[cfe-dev] [Static Analyzer] temp_object chaos?

Gábor Kozár kozargabor at gmail.com
Tue Sep 17 13:39:47 PDT 2013


Hi Anna,



 Work on extending the analyzer core infrastructure to track value
objects. We currently do not have time to work on this, but we could
schedule an internal meeting to figure out a design for this if you are
interested in pursuing this direction.



How difficult a job would this be? I'm absolutely open to this idea,
but it's doubtful that my boss would authorize this (we're low on
manpower), and I simply don't have the energy to work on this outside
my working hours (I'm also an undergraduate university student with a
full timetable).



Some hacky solution based on pattern matching the expression in the
checker. For example, you'll need to identify the region created by
v.begin() and deal with the fact that it is a temporary by pattern
matching on the MaterializeTemporaryExpr. As with any pattern matching
solutions, this will be brittle and might not work for all code.
Something like this could work (I did not think it through very well):



This is similar to what I was considering attempting, but it just
doesn't feel robust enough - i.e. there probably would be many
corner-cases when this simply would not work - to be worth the effort.



Thanks!



--
Gábor Kozár -- ShdNx
kozargabor at gmail.com





On Tue, Sep 17, 2013, at 18:25, Anna Zaks wrote:



On Sep 14, 2013, at 7:44 AM, Gábor Kozár <[1]kozargabor at gmail.com>
wrote:

Hi Anna,

The last line is probably wrong.. You have "checkPostStmt on v.begin()"
twice.

This is strange. Would be good to figure out what's going on.

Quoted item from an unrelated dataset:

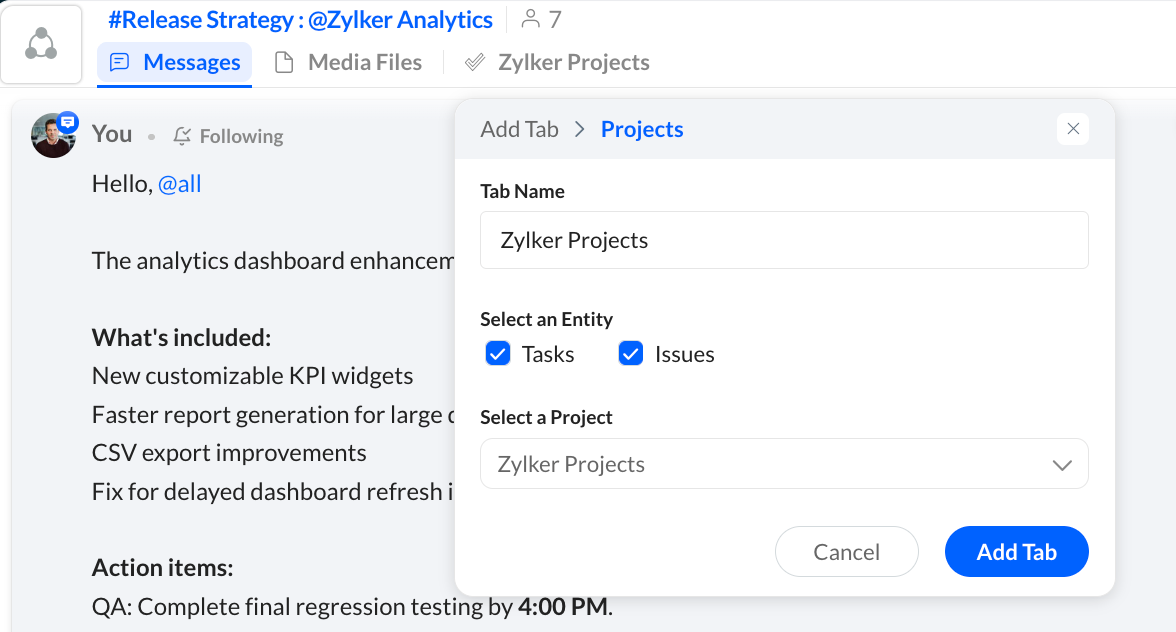Click your profile avatar photo
Screen dimensions: 1176x632
click(x=53, y=136)
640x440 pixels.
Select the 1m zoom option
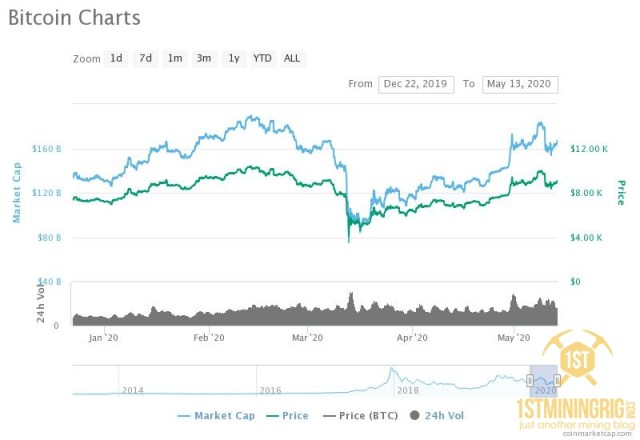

I get it every time I re-run the checker, so I'm positive this is what
happens. It did look weird for me too, that's why I mentioned it. Note
though that I'm using Clang 3.3, so it might be something that's been
fixed since then.

This is what I get for the bind:

Bind: val lazyCompoundVal{0x4cca6b0,temp_object{iterator,0x4bd1df0}} =>
loc &it

 - in stmt: v.begin()

 - stmt ast: CXXConstructExpr 0x4bd5d18
'std::vector<int>::iterator':'class __gnu_cxx::__normal_iterator<int *,
class std::vector<int, class std::allocator<int> > >' 'void (class
__gnu_cxx::__normal_iterator<int *, class std::vector<int, class
std::allocator<int> > > &&) noexcept' elidable

`-MaterializeTemporaryExpr 0x4bd5bb8 'class
__gnu_cxx::__normal_iterator<int *, class std::vector<int, class
std::allocator<int> > >' xvalue

  `-CXXMemberCallExpr 0x4bd1df0 'iterator':'class
__gnu_cxx::__normal_iterator<int *, class std::vector<int, class
std::allocator<int> > >'

    `-MemberExpr 0x4bd1dc0 '<bound member function type>' .begin
0x4bc7600

      `-DeclRefExpr 0x4bd1d28 'std::vector<int>':'class
std::vector<int, class std::allocator<int> >' lvalue Var 0x4b96ee0 'v'
'std::vector<int>':'class std::vector<int, class std::allocator<int> >'

We expect the MaterializeTemporaryExpr to create a new region - it is
"materializing" a temporary value into memory by creating a region to
host it.



The issue here is that the iterators are value objects, represented by
LazyCompoundVals and SVals, and we do not have any way of
persisting/tracking values right now.


The only case I'm concerning myself with right now is when iterators
are saved into local variables, like so:

std::vector<int> v = { 1, 2, 3 };
auto it = v.begin();
v.push_back(10);
it++; // possibly invalid!


The variable 'it' will be represented by a memory region, and that it
what I'm tracking, instead of the actual iterator value. I realize that
this is limiting, but my understanding of the Clang Static Analyzer is
rather limited and this is the best I could come up with. :)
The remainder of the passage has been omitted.